Any means of navigation has failure modes. So using them well means checking for integrity on single sources, and crosschecking with other references. Navigators have been doing this for approximately forever. Aviation use, both military and civil, has a huge advantage that multipath is ordinarily only a problem very near the ground, unlike our automotive usage where it is a constant threat. Unlike our dashboard Garmins. Both military and commercial aircraft use generally has a combined system that includes inertial navigation components. It is really helpful that the weaknesses of the two techniques are nicely complementary to each other. GPS is essentially immune to long-term drift, whereas inertial has a serious problem with that that only grows with time. On the other hand inertial is pretty much immune to suddenly deciding it is in another place entirely, which is something that GPS can do for a variety of reasons. Another point is that the GPS receiver itself in aviation use generally has far more integrity checking, so is much more likely to report itself out of service temporarily than our dashboard units which are quite happy to report a serious error now and again. In summary, aviation is far better using GPS than without it.

--
personal GPS user since 1992

GPS

dont forget the sun burps once in a while and throws gps's off and its supposed to happen this week again

The Other Night

geo334 wrote:

dont forget the sun burps once in a while and throws gps's off and its supposed to happen this week again

Funny you mention this. I had my car GPS and Waze both show me that I was driving in a river last Friday night. After about 10 minutes, they both corrected at the same time and were back on course. I thought I was seeing things.

--
Garmin: GPSIII / StreetPilot / StreetPilot Color Map / StreetPilot III / StreetPilot 2610 / GPSMAP 60CSx / Nuvi 770 / Nuvi 765T / Nuvi 3490LMT / Drivesmart 55 / GPSMAP 66st * Pioneer: AVIC-80 / N3 / X950BH / W8600NEX

Shouldn't be too common

Shouldn't be too common today. Early on it was sometimes not receivable as the military was figuring out how accurate to make it to the public. Commercial aircraft also have inertial nav systems which don't rely on any radio signals. GPS is mainly used today, though.

coronal mass ejection?

geo334 wrote:

dont forget the sun burps once in a while and throws gps's off and its supposed to happen this week again

I presume that you are saying that we just had a coronal mass ejection. I speculate that that could cause a failure to receive GPS signals at all, and not cause data or computational errors.

.

Unless it's changed, GPS satellites use only 25 watts to transmit to terra. My 50 watt VHF radio in the vehicle can obliterate reception, as well as AM/FM radio signal. It walks right over it.

--
nüvi 3790T | Those who make peaceful revolution impossible, will make violent revolution inevitable ~ JFK

Not at the GPS frequency

Juggernaut wrote:

Unless it's changed, GPS satellites use only 25 watts to transmit to terra. My 50 watt VHF radio in the vehicle can obliterate reception, as well as AM/FM radio signal.

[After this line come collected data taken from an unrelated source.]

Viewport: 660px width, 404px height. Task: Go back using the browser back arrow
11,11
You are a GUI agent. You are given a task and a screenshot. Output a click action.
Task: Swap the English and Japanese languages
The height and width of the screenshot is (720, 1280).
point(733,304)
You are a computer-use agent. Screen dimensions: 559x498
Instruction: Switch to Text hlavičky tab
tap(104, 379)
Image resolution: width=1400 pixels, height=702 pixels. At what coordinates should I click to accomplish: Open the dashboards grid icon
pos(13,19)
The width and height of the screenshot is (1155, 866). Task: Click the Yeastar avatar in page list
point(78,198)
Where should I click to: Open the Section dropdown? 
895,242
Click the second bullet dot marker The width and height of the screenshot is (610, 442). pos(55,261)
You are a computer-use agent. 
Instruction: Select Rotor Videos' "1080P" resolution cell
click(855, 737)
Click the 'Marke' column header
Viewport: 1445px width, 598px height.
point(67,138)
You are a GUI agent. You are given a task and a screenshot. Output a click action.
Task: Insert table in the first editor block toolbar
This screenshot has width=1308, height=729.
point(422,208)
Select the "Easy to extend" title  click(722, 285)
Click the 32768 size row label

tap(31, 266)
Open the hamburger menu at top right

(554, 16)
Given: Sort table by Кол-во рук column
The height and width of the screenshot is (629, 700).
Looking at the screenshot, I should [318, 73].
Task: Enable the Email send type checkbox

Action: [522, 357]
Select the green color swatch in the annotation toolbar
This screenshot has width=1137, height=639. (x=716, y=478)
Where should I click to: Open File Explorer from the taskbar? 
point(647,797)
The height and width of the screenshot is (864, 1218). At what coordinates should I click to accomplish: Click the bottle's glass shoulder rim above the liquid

It walks right over it.

The GPS signals are between 1 and 2 GHz. The signals you mention are far, far out of band. If you are seeing reception problems with those interfering sources most likely the trouble is happening at an internal intermediate stage in your GPS receiver. One with a better design quite likely would find those to pose it no problem.

--
personal GPS user since 1992

More than you ever wanted to know!

Juggernaut wrote:

Unless it's changed, GPS satellites use only 25 watts to transmit to terra. My 50 watt VHF radio in the vehicle can obliterate reception, as well as AM/FM radio signal. It walks right over it.

Since the free space propagation loss is proportional to the distance squared divided by the wavelength squared,the power at the GPS antenna received from a 150MHz VHS transmitter 10' away is approximately 160dB larger than the power received from a GPS satellite. The front end of the GPS would need to be very selective to remove that much out of band signal without saturating the circuitry. If the VHF radio generates significant harmonics at the same frequency as GPS, you're probably out of luck. Spread-Spectrum modulation can pull out signals approximately 40dB below the noise level, so the VHF transmitter would need to be -120dB down from the center frequency. Distance is your friend!